Nesse sentido, ele alertou que “cada uso da força que não responda a uma ameaça iminente custa a esse processo algo muito difícil de recuperar”, declarações feitas um dia depois de o Exército israelense ter bombardeado as imediações de uma escola administrada pela Agência das Nações Unidas para os Refugiados no Oriente Próximo (UNRWA) no norte da Faixa de Gaza, causando pelo menos cinco mortos.
Ao mesmo tempo, o diplomata búlgaro destacou que “cada arma que permanecer nas mãos de alguém, cada túnel que continuar em funcionamento e cada comboio que continuar sendo impedido representa um retrocesso para o processo” de paz formulado pelos Estados Unidos para o enclave palestino.
Mladenov quis esclarecer que o “roteiro”, rejeitado por Israel, mas aceito pelo Hamas, inclui a entrega de todos os tipos de armas pelas milícias palestinas. “O ‘roteiro’ abrange o desarmamento de todas as categorias de armas em Gaza. Não há zonas cinzentas nem categorias excluídas”, precisou ele.
Referindo-se à retirada das forças israelenses destacadas na Faixa de Gaza, prevista nesse plano, o diretor do Conselho de Paz afirmou que ela ocorrerá “após um desarmamento verificado” e será realizada “em fases”.
“Cada etapa depende da conclusão bem-sucedida da anterior. O progresso se baseia nos resultados, não no cronograma. Nossa abordagem durante a implementação será não confiar em nada e verificar tudo”, insistiu, enquanto o governo de Benjamin Netanyahu tem afirmado repetidamente que suas forças permanecerão no enclave.
Mladenov defendeu que “a crise em Gaza nunca foi apenas um problema de segurança ou humanitário, (mas) sempre foi um problema político e de governança”.
Assim, ele garantiu que o sucesso dessa “transição” dependerá de “os palestinos desfrutarem de maior segurança, de serviços mais confiáveis e de uma melhoria mensurável em sua vida cotidiana”.

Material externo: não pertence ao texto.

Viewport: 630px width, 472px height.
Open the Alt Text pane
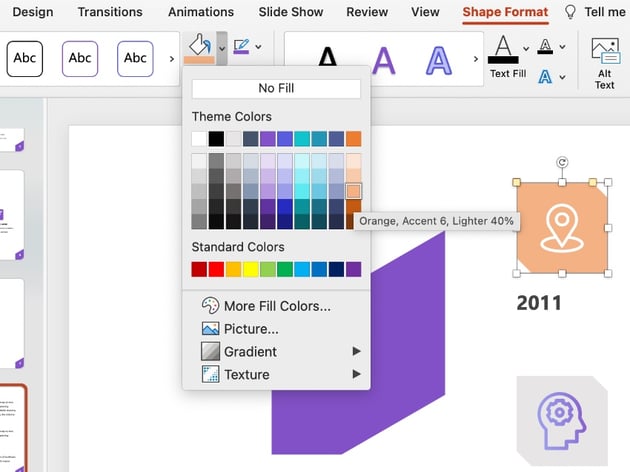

“Agora temos a oportunidade de melhorar de forma espetacular e sustentável a vida dos palestinos de Gaza; de proporcionar segurança duradoura aos israelenses; e de passar de um conflito que desestabilizou a região para um ambiente que ofereça paz, prosperidade e oportunidades econômicas para todo o Oriente Médio”, declarou perante o grupo de 15 países.
As autoridades de Gaza, controladas pelo Hamas, denunciaram nesta mesma quarta-feira que mais de 1.300 palestinos morreram em ataques das tropas israelenses desde a entrada em vigor do referido acordo de cessar-fogo.
Além disso, destacaram que, desde o início da ofensiva lançada por Israel após os ataques de 7 de outubro de 2023 — que deixaram cerca de 1.200 mortos e cerca de 250 sequestrados, segundo o balanço oficial — foram registrados 73.438 mortos e 174.447 feridos, embora tenham destacado que ainda há corpos entre os escombros e em áreas ocupadas por Israel.